Search code examples
pythonredditpraw

Praw: How to filter search results based on created date?


I want to have a script running in the background which will fetch subreddit data every hour or so. Now since I don't want duplicate entries in my db, I want to filter my search results based on created_utc

This is what I have currently:

r = praw.Reddit(user_agent='soc')
submissions = r.get_subreddit('soccer').get_hot()

And this is what I want to have:

r = praw.Reddit(user_agent='soc')
submissions = r.get_subreddit('soccer').get_hot(created_utc > '2016-02-18 14:33:14.000')
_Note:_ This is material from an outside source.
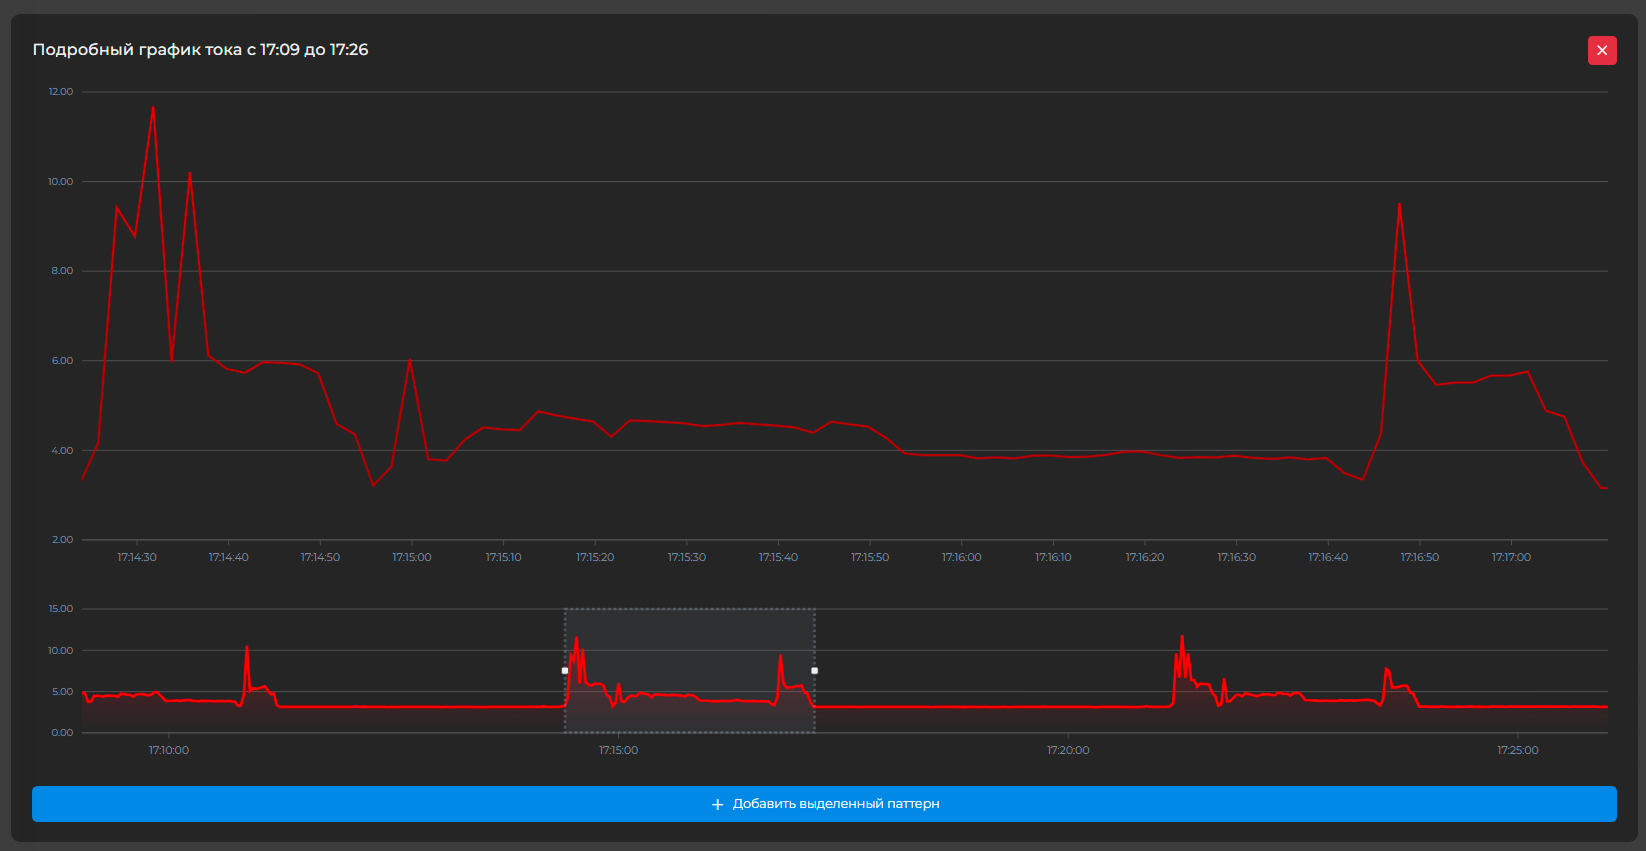Click the 17:15:00 label on overview timeline
The width and height of the screenshot is (1646, 851).
[x=618, y=750]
What are the ways to achieve this?


Solution

  • Neither the SubReddit class nor the Reddit API have the date-based filter methods that you want, so here is one option for you:

    Filter the results out in Python before you put them into your DB. get_hot and get_new return generator objects, so you can use a list comprehension like this:

    from datetime import datetime, timedelta
    import praw
    
    # assuming you run this script every hour
    an_hour_ago = datetime.utcnow() - timedelta(hours=1)
    r = praw.Reddit(user_agent='soc')
    submissions = r.get_subreddit('soccer').get_new()
    submissions_list = [
        # iterate through the submissions generator object
        x for x in submissions
        # add item if item.created_utc is newer than an hour ago
        if datetime.utcfromtimestamp(x.created_utc) >= an_hour_ago
    ]
    

    By default Reddit only returns 25 listings, so if you need more than that, you'll have to paginate it.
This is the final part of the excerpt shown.